Entries supplied
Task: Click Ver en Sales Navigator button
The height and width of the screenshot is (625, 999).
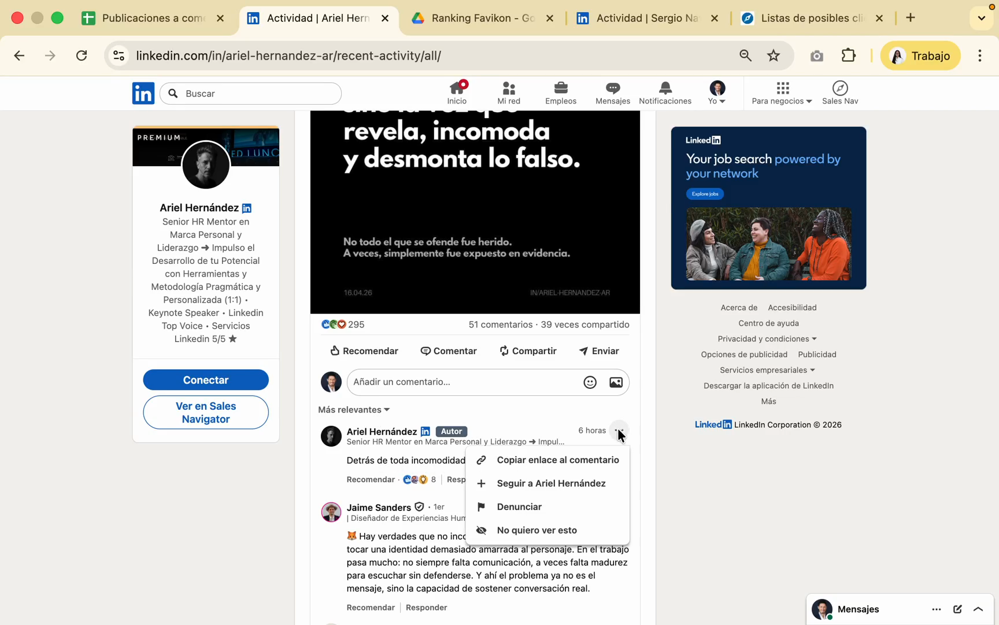Action: click(x=206, y=413)
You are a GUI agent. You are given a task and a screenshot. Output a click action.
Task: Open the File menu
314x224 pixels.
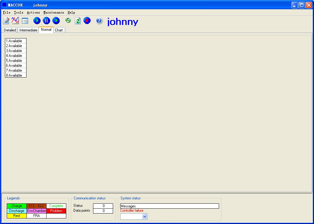click(x=6, y=13)
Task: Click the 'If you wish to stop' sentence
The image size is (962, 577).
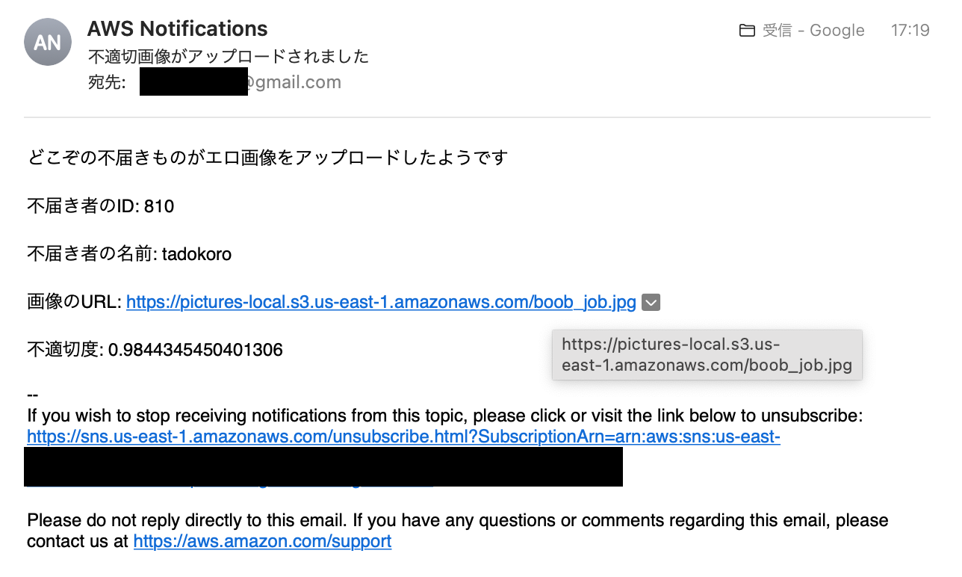Action: (444, 416)
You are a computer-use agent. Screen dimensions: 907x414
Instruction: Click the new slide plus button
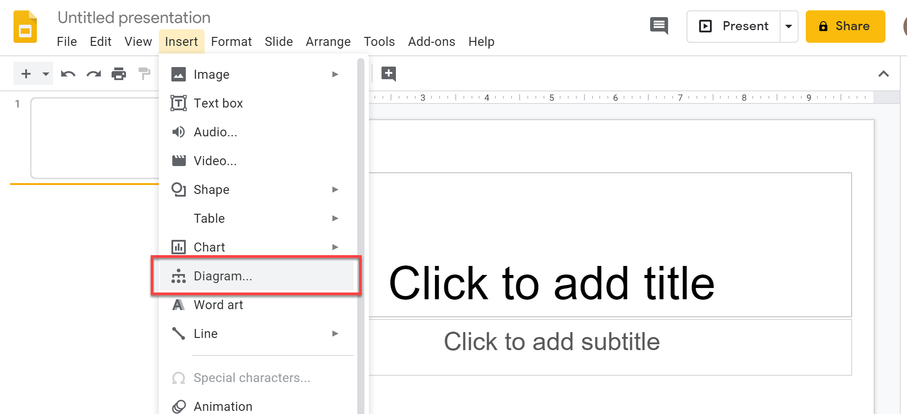click(x=27, y=74)
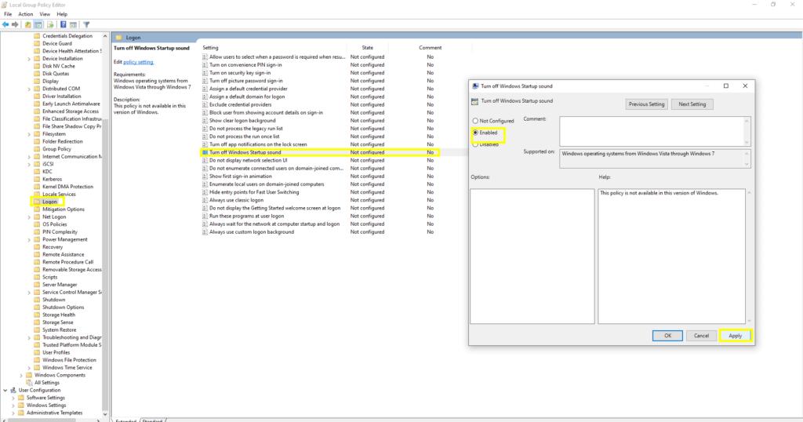Click the Filter funnel icon in toolbar
The height and width of the screenshot is (422, 803).
point(86,24)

Work instructions
Go through the listing above and write it all out exactly, leaving out any picture.

Answer
Task: Click Ver en Sales Navigator button
The height and width of the screenshot is (625, 999).
Action: click(x=206, y=413)
You are a GUI agent. You are given a task and a screenshot. Output a click action.
Task: Open the File menu
314x224 pixels.
click(x=6, y=13)
Task: Click the 'If you wish to stop' sentence
The image size is (962, 577).
Action: (444, 416)
You are a computer-use agent. Screen dimensions: 907x414
Instruction: Click the new slide plus button
click(x=27, y=74)
Click the Filter funnel icon in toolbar
The height and width of the screenshot is (422, 803).
point(86,24)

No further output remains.